For the record, you're claiming objective morality only applies if God exists while also highlighting evidence against objective morality.
I'm highlighting evidence against objective morality from any position that denies God, whether from materialism, secularism, naturalism, or atheism. As I have pointed out many times before, the Ten Commandments in their relationship to humanity (those commands that apply to human relationships rather than humanity's relationship to God) are the fixed standard that most cultures adapt to some extent. Most people believe it is wrong to kill innocent human beings, rape, steal, commit adultery, lie, covet, dishonour parents. Most human cultures have adopted these God laws to some extent. The Christian believes that deep within our being, we have an innate sense of right and wrong because God has put it there. Those who deny God somewhat suppress or mar these commands. The Hollywood culture promotes cheating in adultery, lust, sex outside of marriage, and alternative sexual relationships, to name a small list of what the Bible identifies as immoral. It promotes greed, stealing, lying, and the killing of the innocent in many of its movies, and we buy into this type of "culture."
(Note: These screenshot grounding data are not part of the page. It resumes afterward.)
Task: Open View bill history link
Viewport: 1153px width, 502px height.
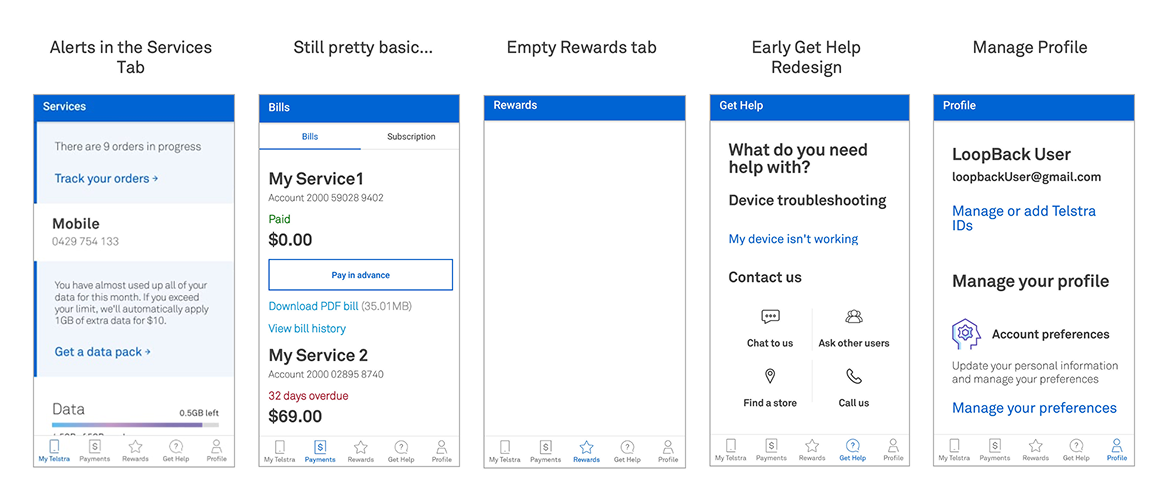Action: [307, 329]
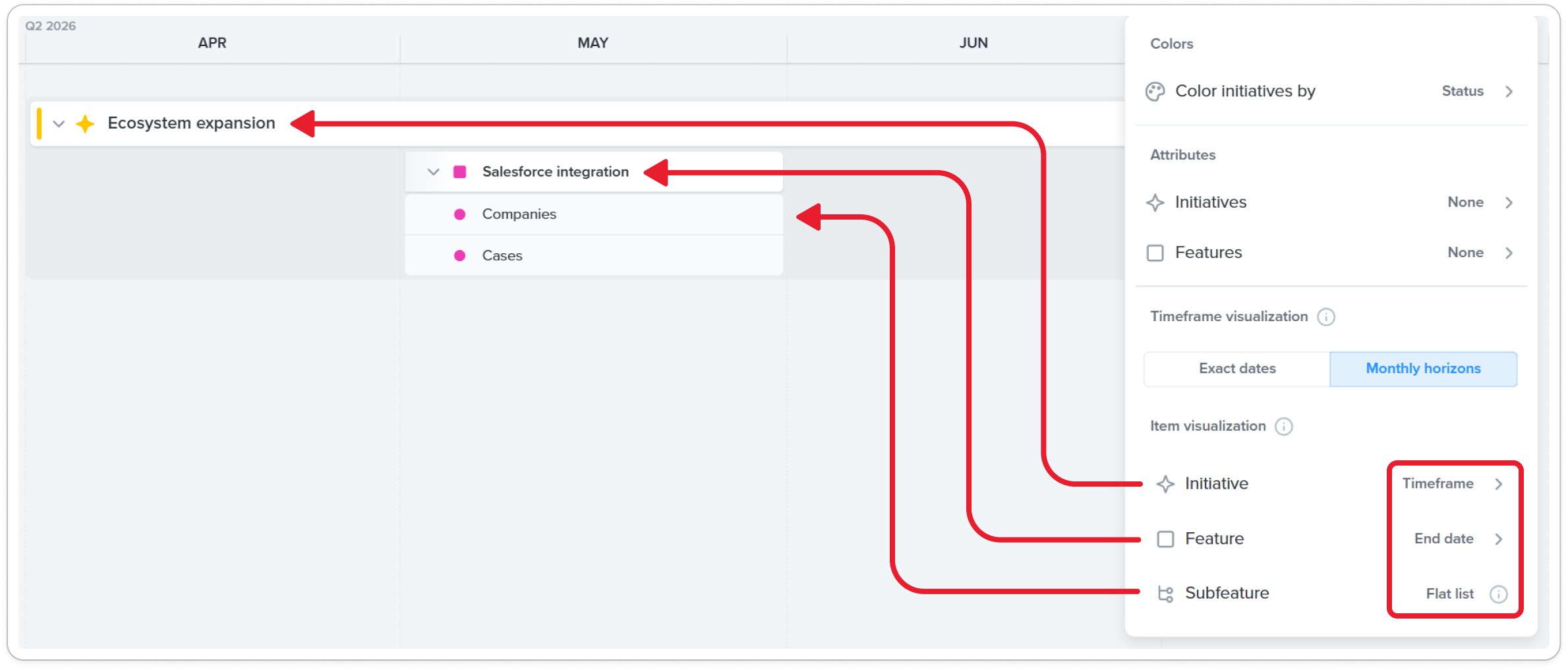Click the palette icon beside Color initiatives by
The image size is (1568, 670).
(x=1155, y=92)

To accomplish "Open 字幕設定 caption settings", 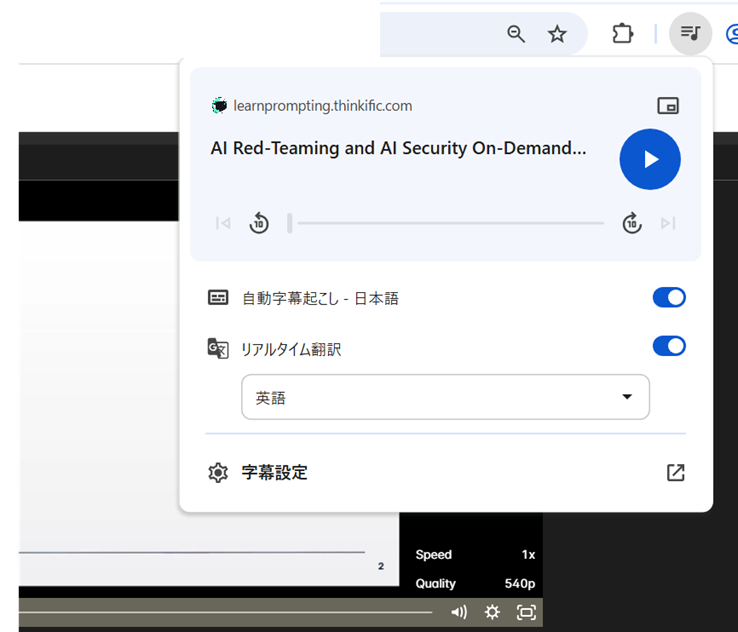I will 274,473.
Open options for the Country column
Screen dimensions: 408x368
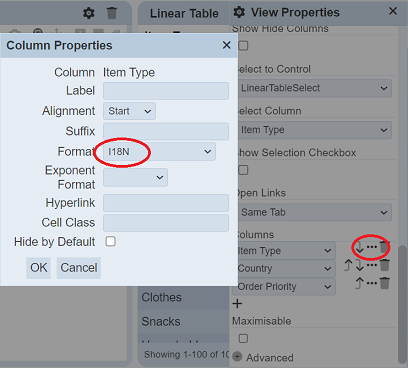pos(372,265)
[a]Moral values that are qualitative need a measurement too. [b]There has to be something we compare something else to or against, and in the case of morals, [c] an unchanging standard, something that is real but abstract.[d] If you don't have a real, unchanging "right" or "good" (the standard of comparison), then how can you say this moral value is better than another?
[a] Ok.
[b] Ok.
[c] why must our reference be unchanging? 
[d] We don't need a fixed reference - we need a stable reference. That reference can be arbitrary and mutable yet this in no way prevents comparison. The problem you decry is not a real problem. 

[a] I don't believe there are quantitative moral values, but that is how an atheist or naturalist would have to think by denying God. Somehow in the process of the existence of the universe matter would acquire consciousness. Somehow, the meaningless would acquire meaning for a short burst of time. 
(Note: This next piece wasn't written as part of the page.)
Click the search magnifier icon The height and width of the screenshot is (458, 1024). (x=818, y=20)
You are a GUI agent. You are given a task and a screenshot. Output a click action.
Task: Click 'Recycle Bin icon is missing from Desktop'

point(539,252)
[c] Because how would you know the actual value if two individuals, groups, cultures, or societies each said the opposite is the right or good? Which society would we be morally bound to if we lived on the boundary of two societies or countries and held dual citizenship? How could we know which society was correct in its identity of a moral value? Do we just pick and choose? We would be damned one way or the other, supposing the penalty from breaking the law of the land was death in both countries. 
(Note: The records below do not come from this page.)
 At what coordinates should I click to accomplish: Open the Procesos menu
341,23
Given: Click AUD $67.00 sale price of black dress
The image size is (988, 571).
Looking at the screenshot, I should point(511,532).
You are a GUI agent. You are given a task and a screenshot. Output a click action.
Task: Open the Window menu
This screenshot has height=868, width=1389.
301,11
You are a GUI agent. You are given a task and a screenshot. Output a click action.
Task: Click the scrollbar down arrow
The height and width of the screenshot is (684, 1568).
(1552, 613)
[d] How do you compare two morals as both being the right one? The law of identity states that two opposing things cannot both be true simultaneously and in the same manner. So, which of the two contrasting values is true to what is the case? That is the inconsistency of your position. You believe both can be. That is relativism at its best. And speaking of best, how do you ever determine best if there is no ideal or fixed reference point? You don't, you are always on the search for it, other than by forcing your beliefs on someone else if you have the "power" to do so. If not, you are dragged along by those in power into doing their will, even though you do not believe they are "right." Right and wrong, good and evil, concerning the best, never become attainable values since they are shifting and relative. It just depends on the flavour of the month and whether you like it. Thus, in the same society, you could have many subgroups undermining the leading group, which imposes their flavour on the rest. As I said before, and as Copleston and Ravi Zacharias point out, morality without God is just preference. Some like to eat their neighbours; others like to love them. What is your preference? 

Without God, you do not have an adequate foundation for morality.

Why is what you believe truer than what I think?
It's not a matter of belief versus belief as you keep suggesting. It is a matter of  belief combined with data demonstrating if that belief is correct. Someone who believes rape, genocide, etc., is a moral good is refuted by evidence to the contrary. So, 'how do we decide who is right' is answered by "facts of reality". 
Such as what data? If Xi or Kim Jong-un (or the Democrats are demonstrating in the USA), or any number of other tyrants are in control it is a matter of obeying whatever they decree. Any opposition is squashed or made wrong by the media propaganda or the big arm of government. Your Christian values in the West are being undermined to the point that you could soon lose them. Russia, China, Iran, and other hostile actors are gearing up their subversive war on America and its Judeo-Christian "freedoms" and the Democrats are playing into their hands. 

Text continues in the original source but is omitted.